Written by: Niusike, Deep Tide TechFlow
Some dreams never die; they just wait for the right moment.
Original Title: What Musk Bought Was Not Twitter, But a 25-Year Unresolved Grudge
The Premature Birth of 1999
In March 1999, in Palo Alto, 27-year-old Elon Musk made a decision that seemed almost absurd at the time.
He invested all the $22 million he earned from selling Zip2 into a website called X.com.
At that time, Silicon Valley was still dominated by Yahoo and AOL, and the internet was synonymous with portal websites. Proposing the concept of an "online bank" at this point was like selling rockets in the era of horse-drawn carriages. But Musk envisioned X.com not just as an online bank; he wanted to create an online financial operating system: a single platform for all financial services, including transfers, investments, loans, insurance, and even daily expenses.
Silicon Valley at the time thought this young man from South Africa was crazy.
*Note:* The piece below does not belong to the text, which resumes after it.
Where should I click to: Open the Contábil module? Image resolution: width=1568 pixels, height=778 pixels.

It was the era of dial-up internet, where opening a webpage sometimes took half a minute amid the screeching sound of modems. Asking users to transfer money on a 28.8K snail-paced network? It sounded like a joke.
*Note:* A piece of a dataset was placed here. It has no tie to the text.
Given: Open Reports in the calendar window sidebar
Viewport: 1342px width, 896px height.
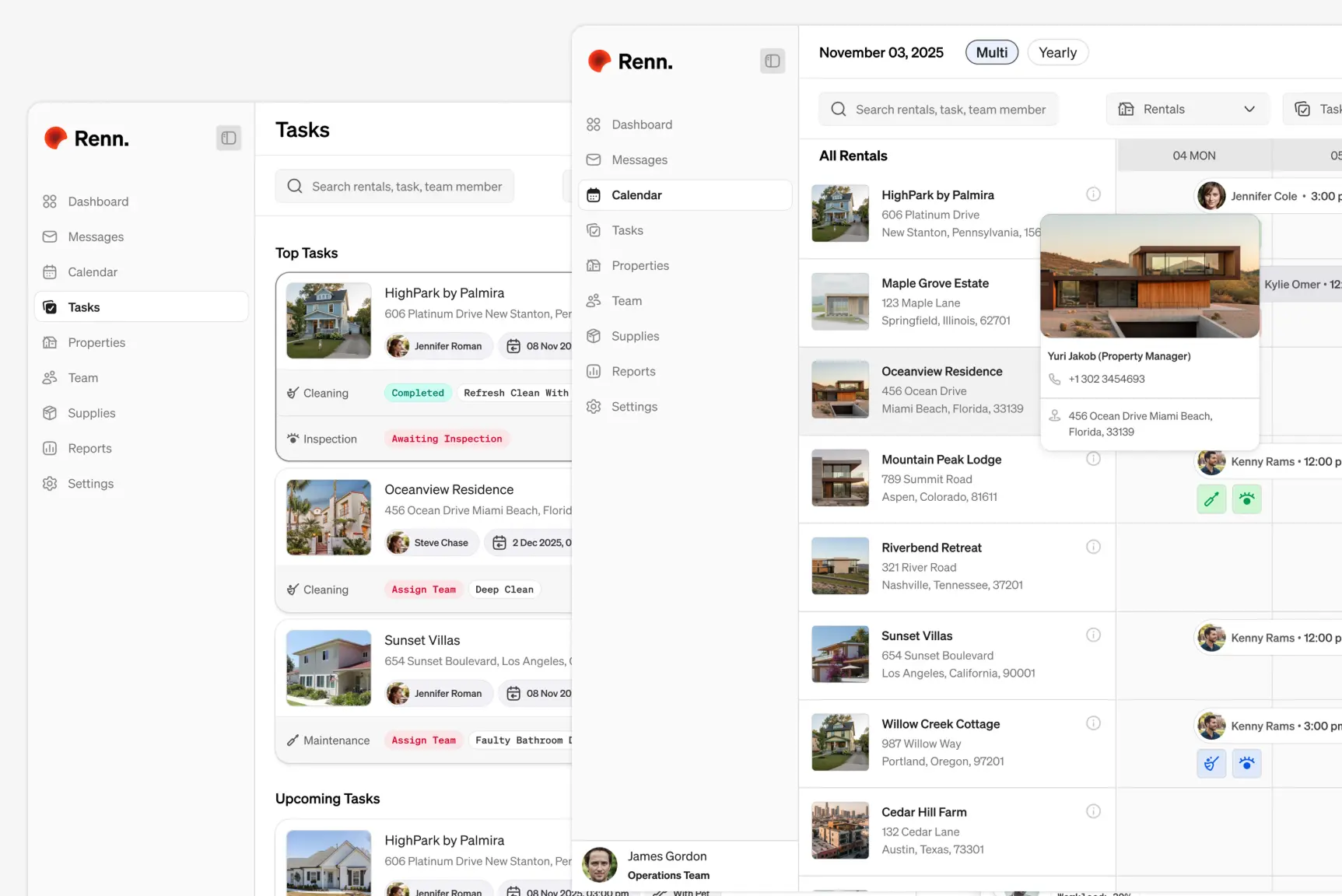Looking at the screenshot, I should tap(633, 371).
His ambition was immense, but reality hit back harder.
A year later, X.com merged with Peter Thiel's Confinity (the predecessor of PayPal). What should have been a "genius alliance" turned into a Silicon Valley version of "Game of Thrones." Thiel and his Stanford elite crowd couldn't stand Musk's chaotic radicalism, viewing this engineer-turned-CEO as a dangerous madman.
In September 2000, the collapse came. Musk flew to Australia for his honeymoon. Just as his flight landed in Sydney, before he could even leave the airport, the board called: You're out.
Peter Thiel took over everything. A few months later, the X.com sign that Musk loved was taken down, and the company was renamed PayPal.
The foundation of the "financial empire" that Musk had spent a year building was bulldozed by a group of investment bankers in Brioni custom suits, leaving only the simplest function: payment.
In 2002, eBay acquired PayPal, and Musk received $180 million. Financially, he won, but at that moment, he was like a child whose favorite toy had been taken away. A fishbone was deeply lodged in his heart.
For the next twenty years, he built the best electric cars, sent rockets into space, and vowed to die on Mars. But whenever someone mentioned PayPal, he couldn't hide his disappointment.
X.com remained his inner demon.
Bringing the "Sink" to Wall Street
On October 27, 2022, Musk walked into Twitter headquarters carrying a sink.
This detail was later widely reported by the media, but the real signal was the phrase in his tweet: "Let that sink in."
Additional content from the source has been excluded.